Abstract

We examine a firm's repurchase and acquisition decision in a cash payout framework with a focus on the interaction between corporate finance and governance. A comparison of repurchase and acquisition gives us a unique perspective in a sense that they both deal with the question of how to expend cash in a hierarchy of spending priorities that involve decisions not only about payout policy but also on investment strategies. Ours is the first empirical study to investigate a possible pecking order among a set of cash spending options as recently documented in a field survey of financial executives. We find evidence that both repurchase and acquisition will not be considered until cash requirements of internal investment, dividend payout and debt reduction have been satisfied. Furthermore, repurchase is of secondary importance to acquisition in that the former is usually initiated only after substantial amount of cash are accumulated while the latter can be prompted when strong free cash flow starts to generate. This also points to the observation that repurchase firms are often bigger with more cash, better operating performance and low debt, signs of firms that are in later stages of the life cycle. Our results from the study of repurchase in conjunction with cash acquisitions prove to be particularly enlightening in the context of free cash flow hypothesis (Jensen 1986). We conjecture that managers are prone to wasting free cash on acquisitions when cash flow is strong and it is only when cash stock begins to pile up that they are thinking about paying back extra cash to shareholders. This is a strong version of free cash problem as originally pointed out by Jensen.

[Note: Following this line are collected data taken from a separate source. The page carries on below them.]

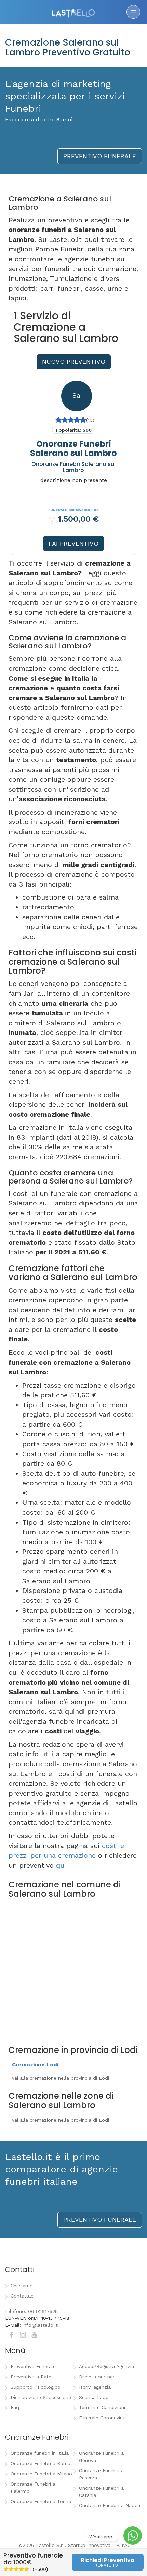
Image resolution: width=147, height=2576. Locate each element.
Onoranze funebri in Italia (40, 2453)
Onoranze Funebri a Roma (40, 2463)
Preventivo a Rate (31, 2376)
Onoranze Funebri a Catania (101, 2491)
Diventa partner (97, 2376)
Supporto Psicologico (36, 2387)
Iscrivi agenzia (95, 2387)
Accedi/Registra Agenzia (106, 2366)
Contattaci (23, 2296)
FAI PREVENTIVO (73, 543)
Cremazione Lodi (35, 2064)
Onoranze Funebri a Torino (41, 2501)
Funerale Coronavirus (103, 2417)
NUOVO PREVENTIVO (73, 361)
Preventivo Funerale (33, 2366)
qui (61, 1865)
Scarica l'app (94, 2397)
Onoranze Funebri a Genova (101, 2456)
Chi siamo (22, 2285)
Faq (15, 2407)
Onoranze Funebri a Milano (41, 2473)
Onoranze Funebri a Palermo (33, 2487)
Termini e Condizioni (102, 2407)
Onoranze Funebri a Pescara (101, 2474)
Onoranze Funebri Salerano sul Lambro (73, 448)
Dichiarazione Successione (41, 2397)
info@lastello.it (40, 2325)
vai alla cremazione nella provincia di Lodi (60, 2078)
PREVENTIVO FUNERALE (99, 156)
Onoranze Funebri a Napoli (109, 2505)
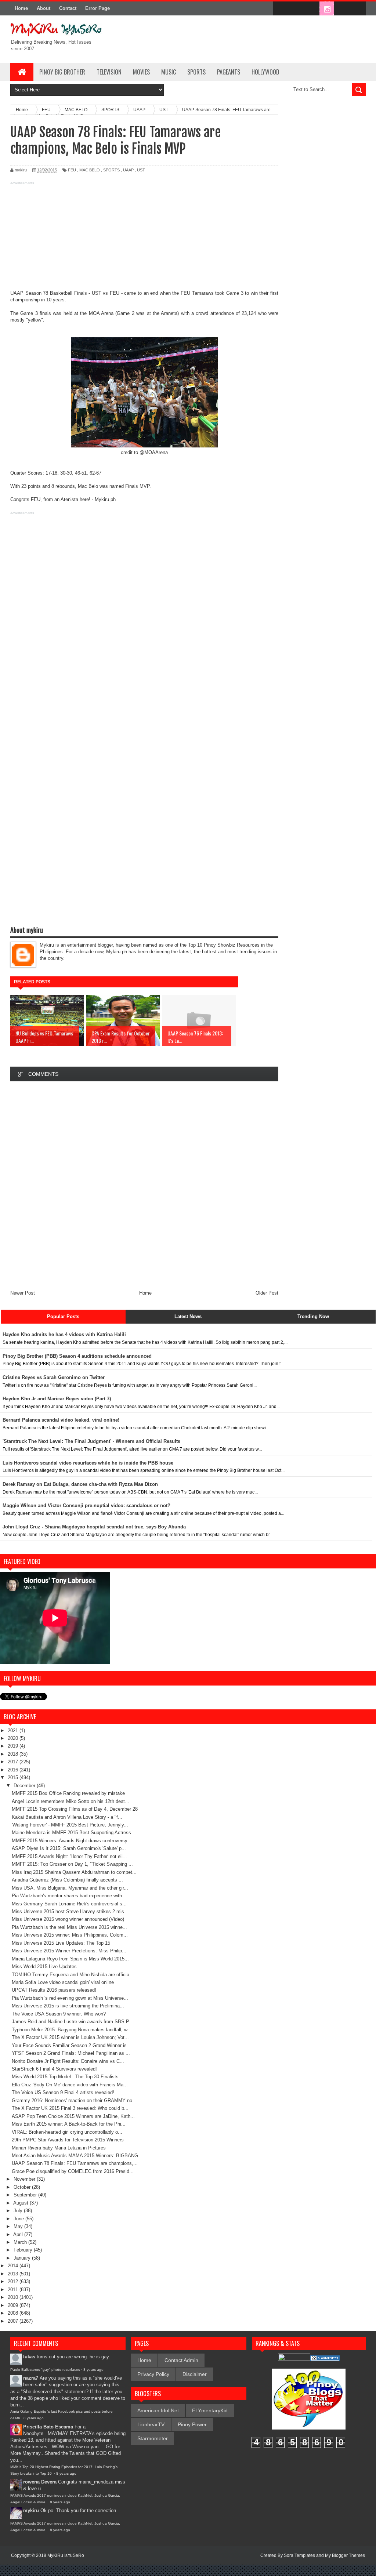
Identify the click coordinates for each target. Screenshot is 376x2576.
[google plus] (357, 8)
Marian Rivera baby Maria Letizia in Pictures (59, 2148)
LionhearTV (150, 2424)
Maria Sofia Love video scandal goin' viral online (63, 1982)
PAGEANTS (228, 72)
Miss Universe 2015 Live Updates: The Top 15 (61, 1943)
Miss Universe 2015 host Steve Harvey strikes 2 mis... (70, 1911)
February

To mitigate the agency problem as manifested by value destroying acquisitions and facilitate repurchase as a way of giving value back to shareholders, the classic theories that propose more management ownership and advocate greater role of institution monitoring seem to be supported in our empirical exercises. Our event study results buttress the assumption that repurchase is more value enhancing than acquisition in that it may alleviate the agency problem of free cash flow.